EXERCISE OBJECTIVE: Please output the rows from the one containing "Open a Python (lf) console" through the one containing "(x=1196, y=524)" as a numbered list, leaving out any blank lines.

-------- RECORDS FOR THIS TASK --------

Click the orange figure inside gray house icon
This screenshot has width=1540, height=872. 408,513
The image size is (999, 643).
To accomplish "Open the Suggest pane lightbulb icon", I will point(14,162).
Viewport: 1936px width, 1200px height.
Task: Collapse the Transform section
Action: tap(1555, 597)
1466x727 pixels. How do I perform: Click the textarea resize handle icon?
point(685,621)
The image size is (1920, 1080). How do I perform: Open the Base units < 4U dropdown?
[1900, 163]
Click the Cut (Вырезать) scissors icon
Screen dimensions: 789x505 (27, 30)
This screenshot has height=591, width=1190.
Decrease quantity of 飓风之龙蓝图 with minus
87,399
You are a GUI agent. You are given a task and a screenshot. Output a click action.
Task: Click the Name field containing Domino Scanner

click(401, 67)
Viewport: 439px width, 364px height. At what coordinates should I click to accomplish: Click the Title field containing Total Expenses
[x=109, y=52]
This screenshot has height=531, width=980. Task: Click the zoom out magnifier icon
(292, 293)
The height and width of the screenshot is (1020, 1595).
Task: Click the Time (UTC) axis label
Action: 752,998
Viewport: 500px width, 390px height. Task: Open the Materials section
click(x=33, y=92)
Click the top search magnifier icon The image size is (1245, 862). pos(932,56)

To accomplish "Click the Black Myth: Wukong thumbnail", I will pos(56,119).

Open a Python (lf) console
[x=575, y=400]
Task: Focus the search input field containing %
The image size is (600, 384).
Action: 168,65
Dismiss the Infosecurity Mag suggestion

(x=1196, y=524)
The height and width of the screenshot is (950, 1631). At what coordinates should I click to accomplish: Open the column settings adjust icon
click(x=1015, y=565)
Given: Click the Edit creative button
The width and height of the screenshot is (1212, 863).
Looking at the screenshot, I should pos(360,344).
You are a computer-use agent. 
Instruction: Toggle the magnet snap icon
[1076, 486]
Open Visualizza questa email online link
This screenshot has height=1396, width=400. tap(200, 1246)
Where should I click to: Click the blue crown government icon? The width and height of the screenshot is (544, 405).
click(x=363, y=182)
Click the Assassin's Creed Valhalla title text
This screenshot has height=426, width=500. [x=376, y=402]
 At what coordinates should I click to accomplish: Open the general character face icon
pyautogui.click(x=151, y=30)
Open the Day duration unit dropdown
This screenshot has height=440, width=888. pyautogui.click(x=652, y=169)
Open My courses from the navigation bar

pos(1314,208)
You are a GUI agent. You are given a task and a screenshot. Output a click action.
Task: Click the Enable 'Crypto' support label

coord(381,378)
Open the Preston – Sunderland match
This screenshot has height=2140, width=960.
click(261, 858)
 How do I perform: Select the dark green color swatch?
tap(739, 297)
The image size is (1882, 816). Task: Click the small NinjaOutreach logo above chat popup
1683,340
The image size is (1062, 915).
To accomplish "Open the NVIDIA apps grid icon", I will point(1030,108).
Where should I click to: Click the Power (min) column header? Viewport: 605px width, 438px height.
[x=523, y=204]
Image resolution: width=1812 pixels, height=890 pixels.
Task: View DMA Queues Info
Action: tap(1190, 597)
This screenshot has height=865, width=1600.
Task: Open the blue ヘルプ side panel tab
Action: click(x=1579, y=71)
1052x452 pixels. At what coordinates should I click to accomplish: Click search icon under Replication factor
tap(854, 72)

--------

REPLY TO THE TASK:
1. Open a Python (lf) console
2. [x=575, y=400]
3. Task: Focus the search input field containing %
4. The image size is (600, 384).
5. Action: 168,65
6. Dismiss the Infosecurity Mag suggestion
7. (x=1196, y=524)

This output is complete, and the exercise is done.